··· Listed entries ···

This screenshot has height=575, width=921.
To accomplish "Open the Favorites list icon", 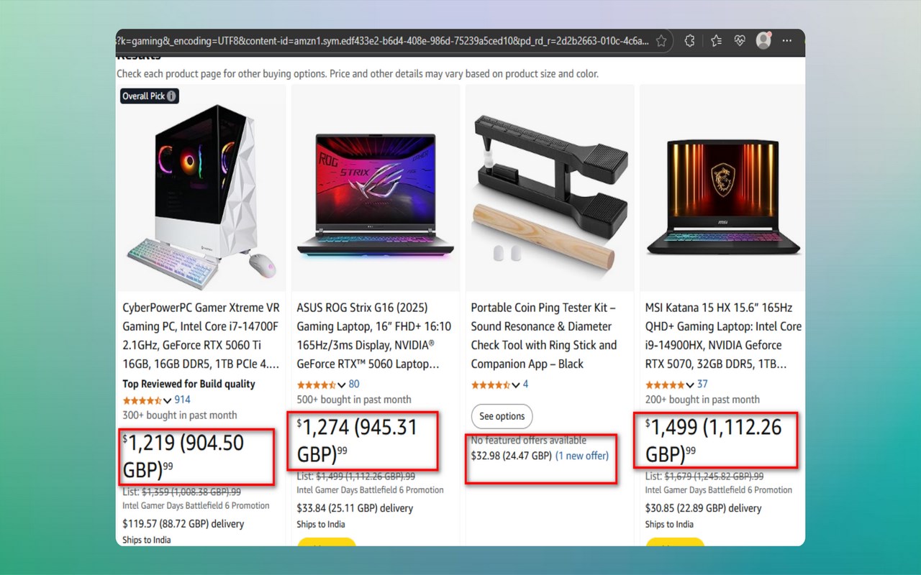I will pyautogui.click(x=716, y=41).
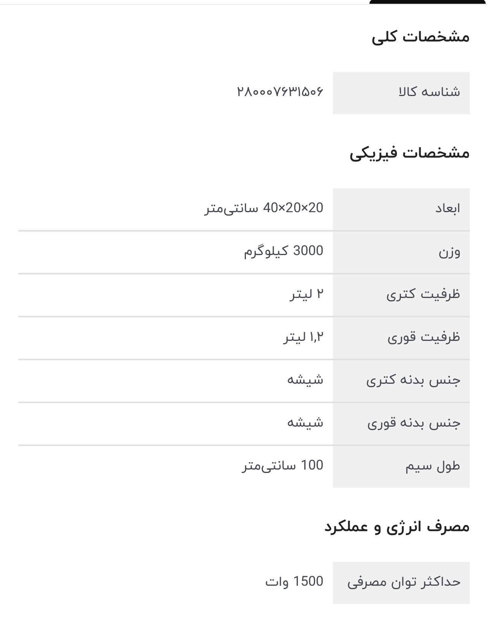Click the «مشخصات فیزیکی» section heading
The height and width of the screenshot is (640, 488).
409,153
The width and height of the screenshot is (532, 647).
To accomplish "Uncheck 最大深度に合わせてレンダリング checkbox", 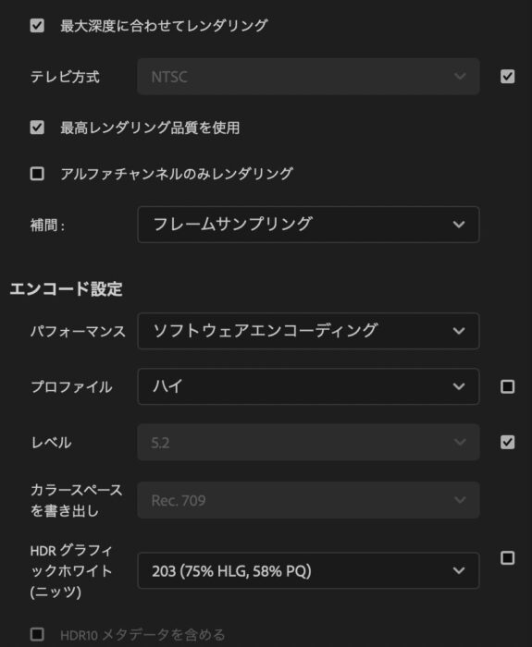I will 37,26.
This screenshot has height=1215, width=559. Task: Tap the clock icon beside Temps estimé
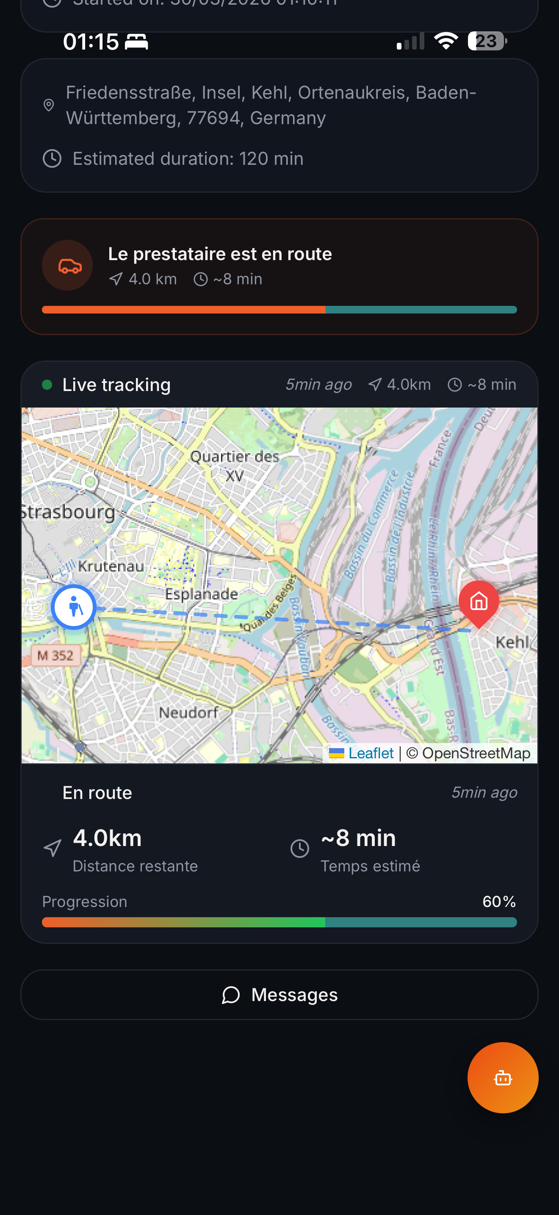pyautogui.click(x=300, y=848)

···
··· Listed entries ···

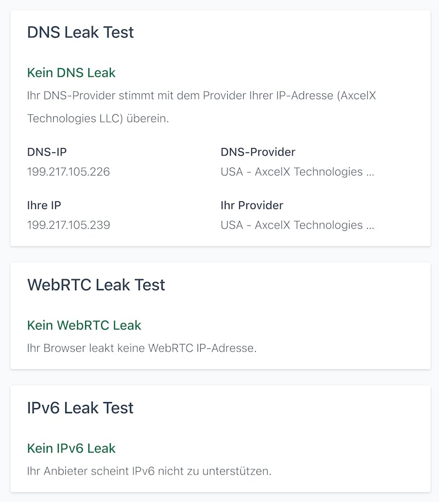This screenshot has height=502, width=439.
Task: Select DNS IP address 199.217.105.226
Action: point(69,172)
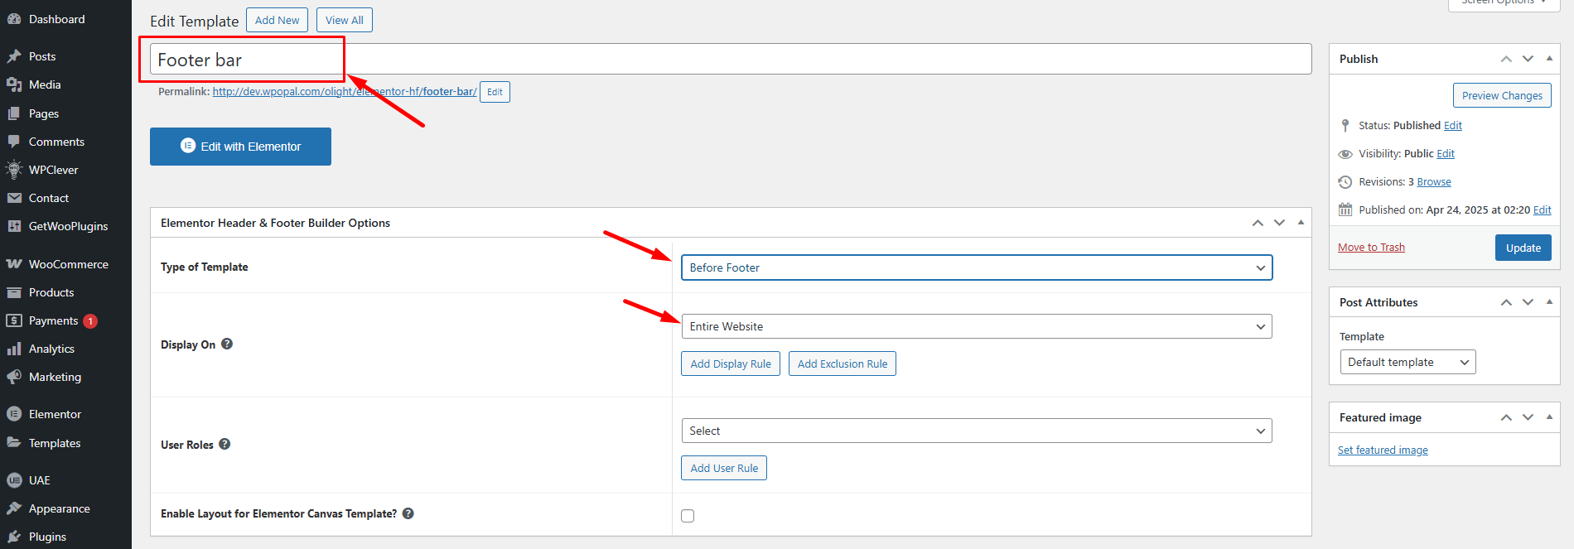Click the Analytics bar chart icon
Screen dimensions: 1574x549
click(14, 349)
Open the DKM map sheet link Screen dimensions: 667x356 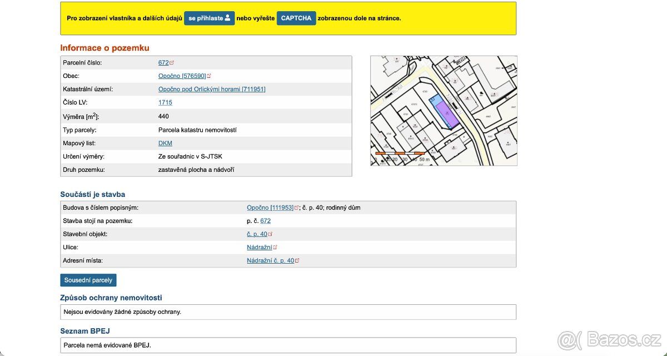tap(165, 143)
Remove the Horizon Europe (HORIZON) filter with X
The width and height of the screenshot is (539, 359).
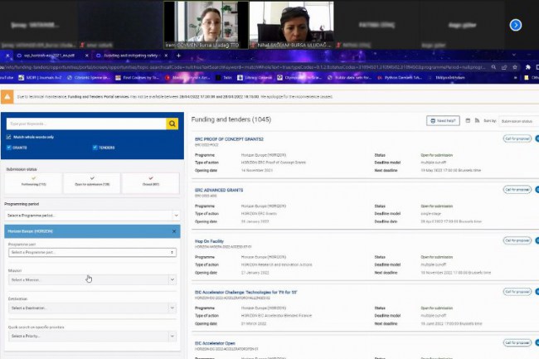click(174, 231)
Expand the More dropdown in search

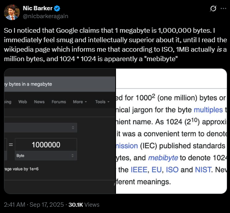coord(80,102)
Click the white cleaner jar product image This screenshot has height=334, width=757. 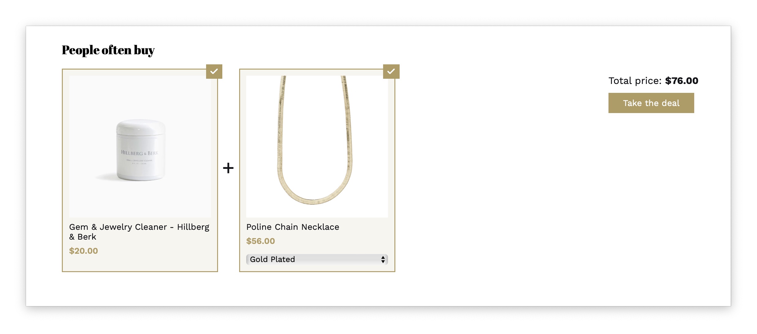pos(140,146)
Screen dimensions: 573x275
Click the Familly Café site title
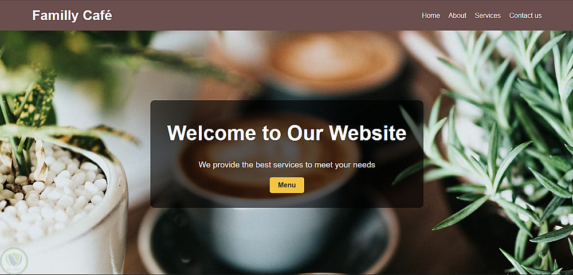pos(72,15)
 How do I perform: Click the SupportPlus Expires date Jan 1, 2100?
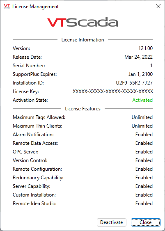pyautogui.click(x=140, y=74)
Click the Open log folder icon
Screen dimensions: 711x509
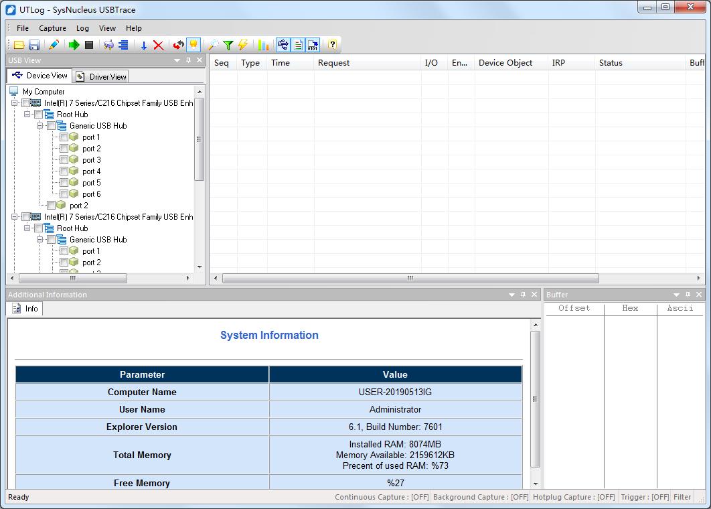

···

Activity: In the data above, start at the line holding "Screen dimensions: 573x275" and stop after the line holding "Screen dimensions: 711x509"; write out those lines exactly, without pictures.

Result:
Screen dimensions: 573x275
Click the Familly Café site title
pos(72,15)
 How do I perform: Click the SupportPlus Expires date Jan 1, 2100?
pyautogui.click(x=140, y=74)
Click the Open log folder icon
Screen dimensions: 711x509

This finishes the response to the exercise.